На миг Данила всерьез задумался, не лучше ли сразу с размаху опустить железный шар на эту поникшую белокурую головку - без лишних слов, от греха подальше. Всего мгновение он промедлил, осознавая, каким образом девчонка очутилась в седле: когда Данила сорвал в галоп свою лошадь, она упала как раз на Волчика, привязанного к кобыле сзади и невольно подставившего ведьме свою широкую спину... Только на миг Данька задержал в воздухе десницу - и тут ведьмочка вдруг подняла лицо и нашла его взгляд в тесных прорезях личины. Прозрачно улыбнулась и робко помахала ладошкой незнакомому мужику в панцире и тупой железной маске. На узком запястье мягко звякнули какие-то цепочки и сети, паутинковые нити браслетов - странный ветер, невесть откуда поднявшийся в ночном лесу, отвел от ее лица золотистые кудряшки, и Данила замер.
Он понял, что может влюбиться.
И вздрогнул: что-то горячее тотчас мелькнуло в воздухе, резануло в глаза - и, беспомощно брякнув, отскочила от его шлема бронзовая личина, будто сорванная хлестким ударом когтистой лапы. Скользнула по складкам плаща вниз, в траву...
Левой рукой выхватить меч и разрубить веревку, связывающую двух лошадей... Это последнее, что он успел подумать. Снова прозвенели браслеты на кукольном запястье - стеклянным переливчатым голосом. Странный земляничный ветер выскользнул из теплой травы, подбрасывая в воздух мелко закрученные пшеничные локоны и сумасшедший подол темного платья, горячим крылом задел Данилу и плеснул в лицо девочки; Даниле показалось: сразу ярче расцвели губы и медленно розовеют ее щеки, аккуратные ушки под перепутанными волосами... Этот взгляд восхитительно темнеет и обостряется, она почти невольно протягивает тонкую руку - на запястьях дрожат узкие ленточки лучистых браслетов, и разноголосый шорох золота сливается в голове Данилы в глубокий и сонный августовский звон. Девочка внезапно оказывается совсем вблизи, она свивается из седла прямо в руки... эмалевый ротик в крупинках сахарного пота раскрывается тесным жаждущим кольцом - Данила со сладким ужасом осознал, что сейчас поймает губами горячую и темную щель ее рта быстрый лепесток чужого языка отозвался пронзительно-солоноватым вкусом живых улиток, и тут же жгучие струйки женской слюны проникают в кровь, как пчелиный сок неизвестного растения. Нежной золотистой змеей она свешивается ниже, оплетая шею влюбленными руками и обволакивая своим запахом, сладко-лимонным туманом, который застывает на коже, на ресницах легкими каплями карамельного воска. Данила почти закрывает глаза. Чувствует, как дрожит эта тонкая кремовая кожа под ключицей, как по-птичьи жарко колотится ее сердце...

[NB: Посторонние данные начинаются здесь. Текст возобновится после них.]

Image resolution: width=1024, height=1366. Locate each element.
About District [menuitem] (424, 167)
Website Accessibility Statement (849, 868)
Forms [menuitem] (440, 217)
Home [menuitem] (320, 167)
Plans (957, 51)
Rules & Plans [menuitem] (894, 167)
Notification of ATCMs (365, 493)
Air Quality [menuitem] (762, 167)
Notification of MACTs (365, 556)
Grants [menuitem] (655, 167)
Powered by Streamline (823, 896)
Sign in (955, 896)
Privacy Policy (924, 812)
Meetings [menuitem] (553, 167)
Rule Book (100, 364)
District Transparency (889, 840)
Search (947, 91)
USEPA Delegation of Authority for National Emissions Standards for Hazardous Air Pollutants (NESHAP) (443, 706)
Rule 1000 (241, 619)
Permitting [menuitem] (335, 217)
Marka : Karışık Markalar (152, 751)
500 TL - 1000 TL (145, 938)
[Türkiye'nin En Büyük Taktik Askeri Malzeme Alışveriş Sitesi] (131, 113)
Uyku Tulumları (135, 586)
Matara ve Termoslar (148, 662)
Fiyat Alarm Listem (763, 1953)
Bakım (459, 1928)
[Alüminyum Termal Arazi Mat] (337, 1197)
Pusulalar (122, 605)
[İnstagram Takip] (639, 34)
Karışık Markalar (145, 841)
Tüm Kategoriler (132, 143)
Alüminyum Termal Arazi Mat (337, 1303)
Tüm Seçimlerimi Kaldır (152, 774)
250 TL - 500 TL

Последнее, что он видит сквозь ласковую темень в глазах, врезается в угасающую память как взрыв фотовспышки: полный упругой телесной мякоти, медлительно раздвинут ворот платьица. Стонет в пальцах крутая шнуровка, и беленькие, свежие грудки вдруг разом выпирают наружу, мгновенно наливаясь сливочной прелестью, молодым лунным молоком. Обжигая пальцы. Поражая сознание жестким излучением обнаженной девственности и вместе с тем жадного, подвижного женского бесстыдства.